[Stored items]
################

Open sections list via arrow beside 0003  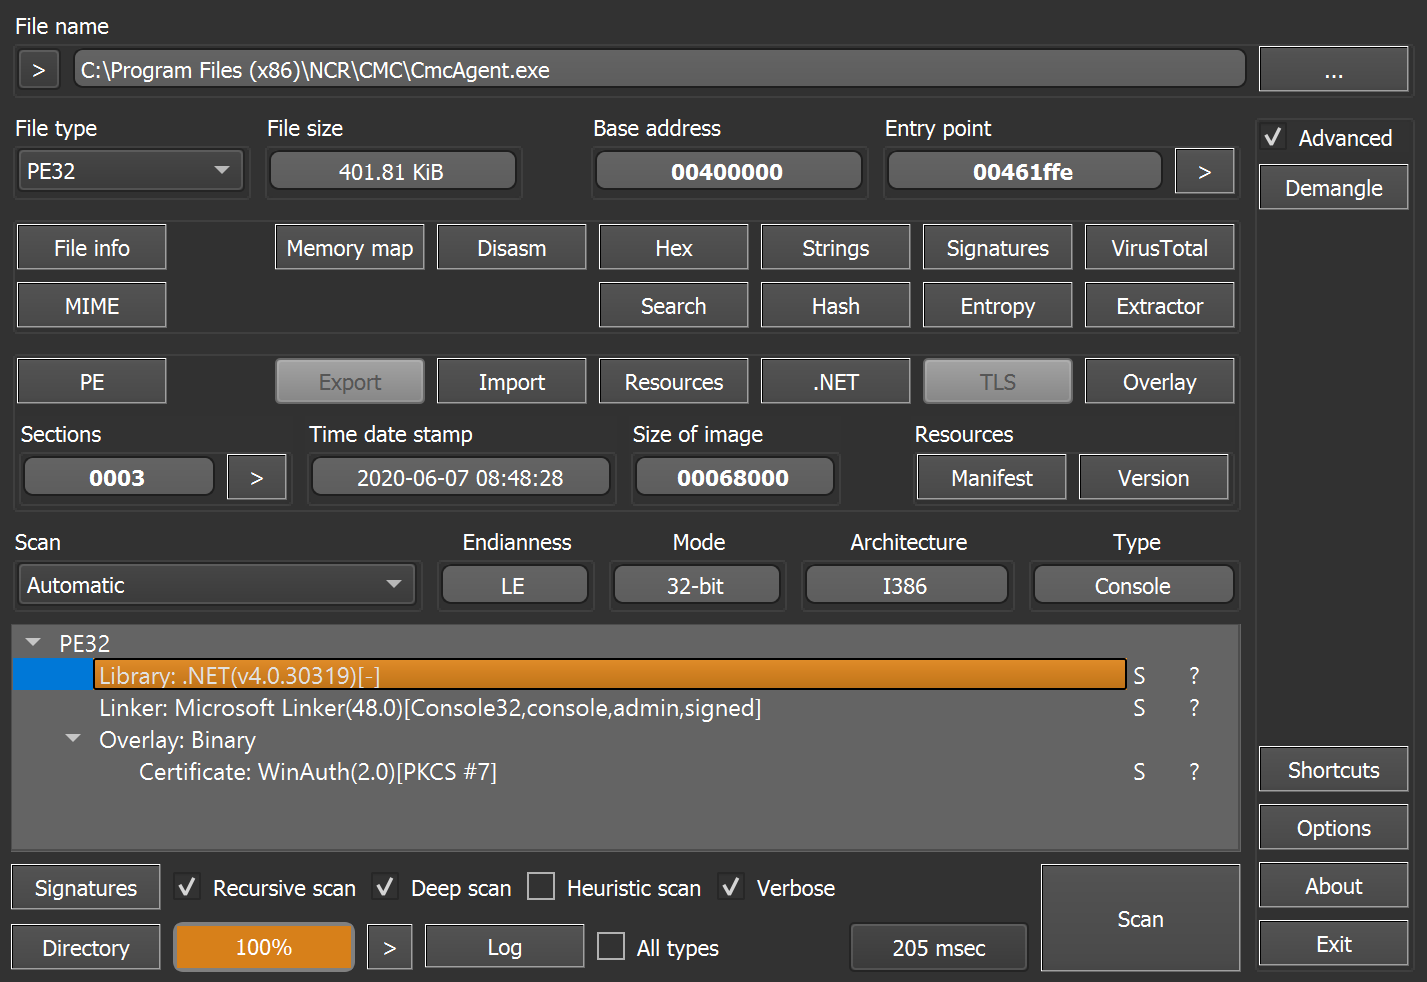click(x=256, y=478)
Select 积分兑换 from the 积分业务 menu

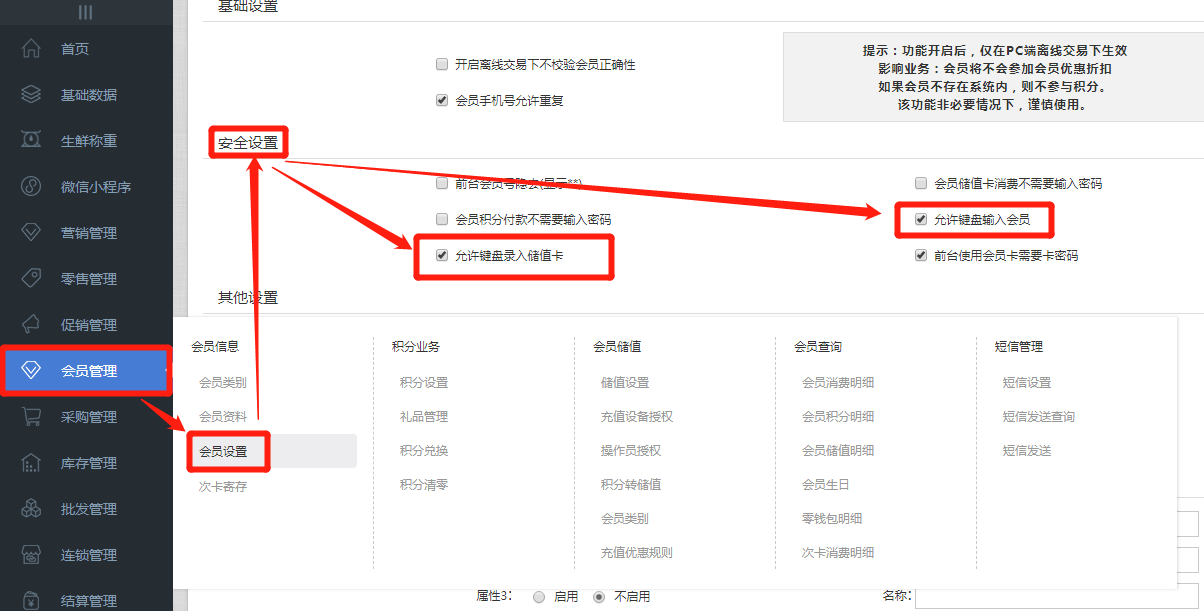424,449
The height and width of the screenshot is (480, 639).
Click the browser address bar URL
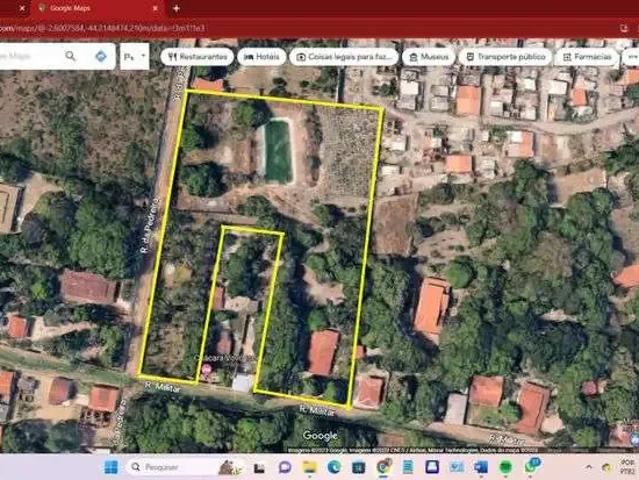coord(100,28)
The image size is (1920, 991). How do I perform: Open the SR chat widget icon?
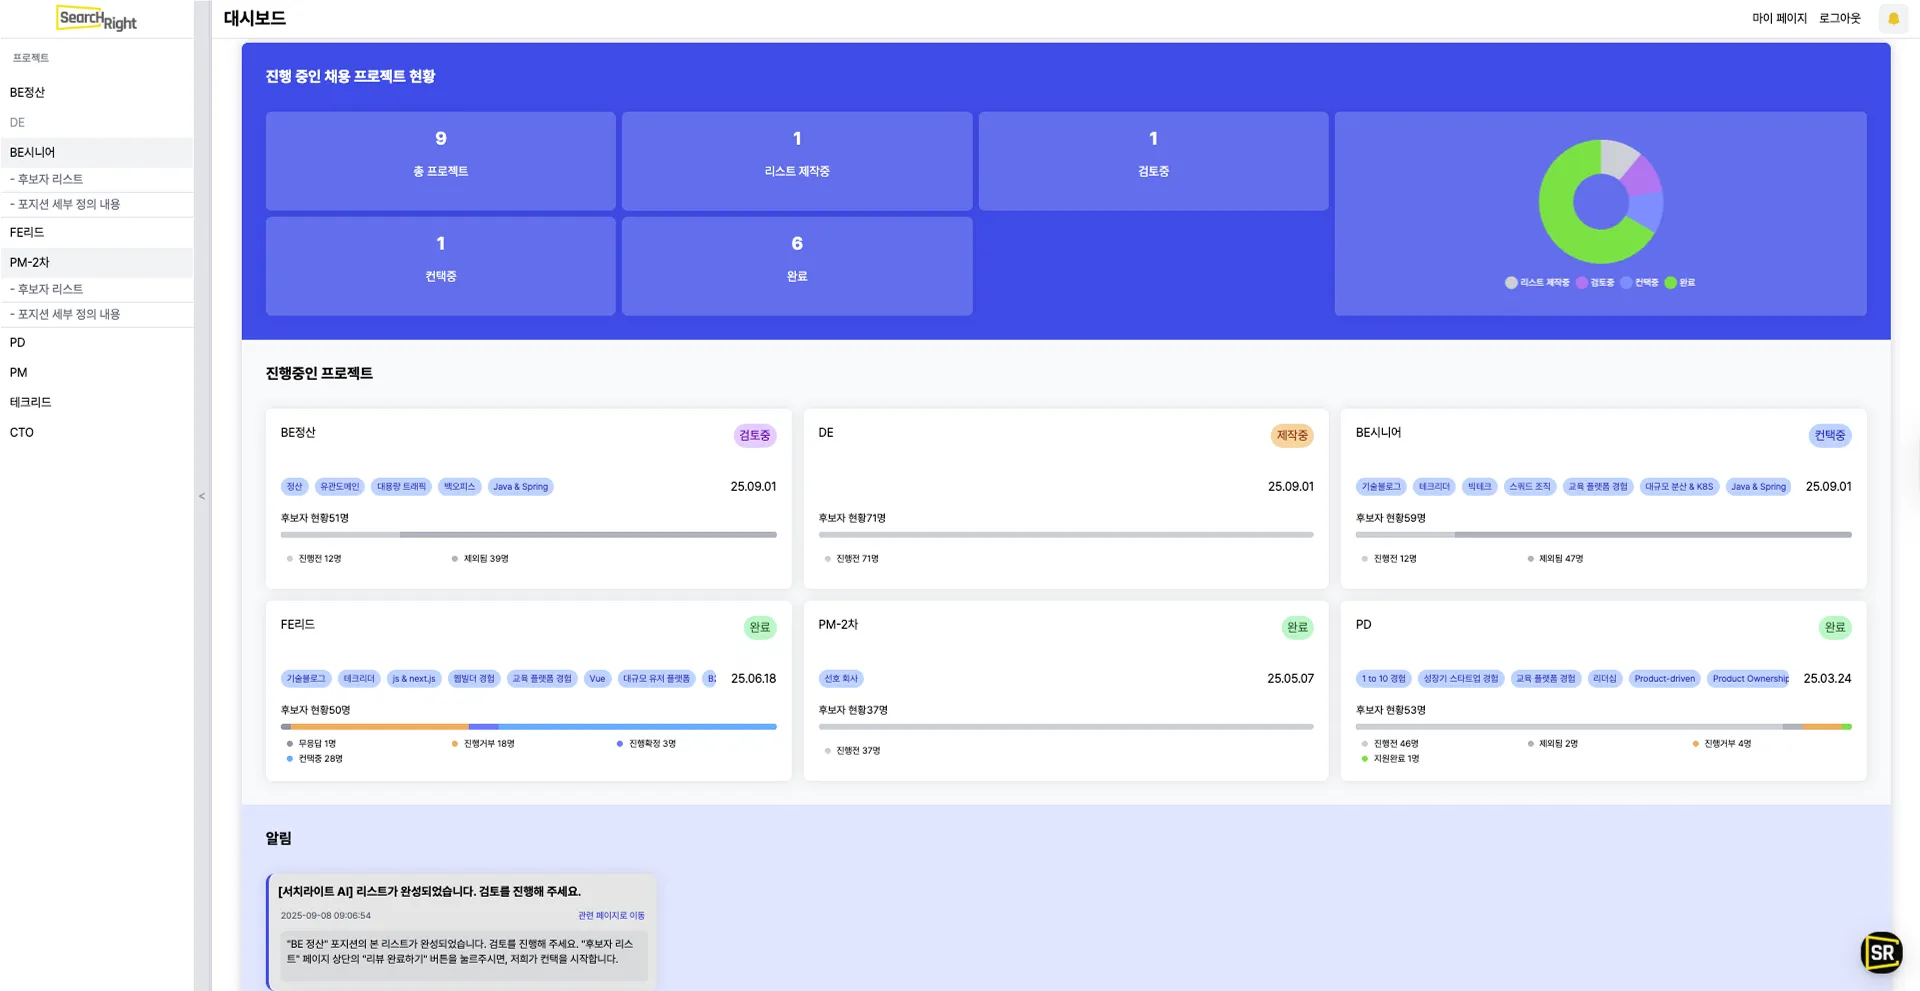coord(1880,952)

################

Could you set down nothing but the lines from the one containing "Click the browser address bar URL" through the last line of the records above, both ends included, exactly as given and free of pictures?

**SOLVED PROBLEM**
Click the browser address bar URL
coord(100,28)
The image size is (1920, 991). How do I perform: Open the SR chat widget icon?
coord(1880,952)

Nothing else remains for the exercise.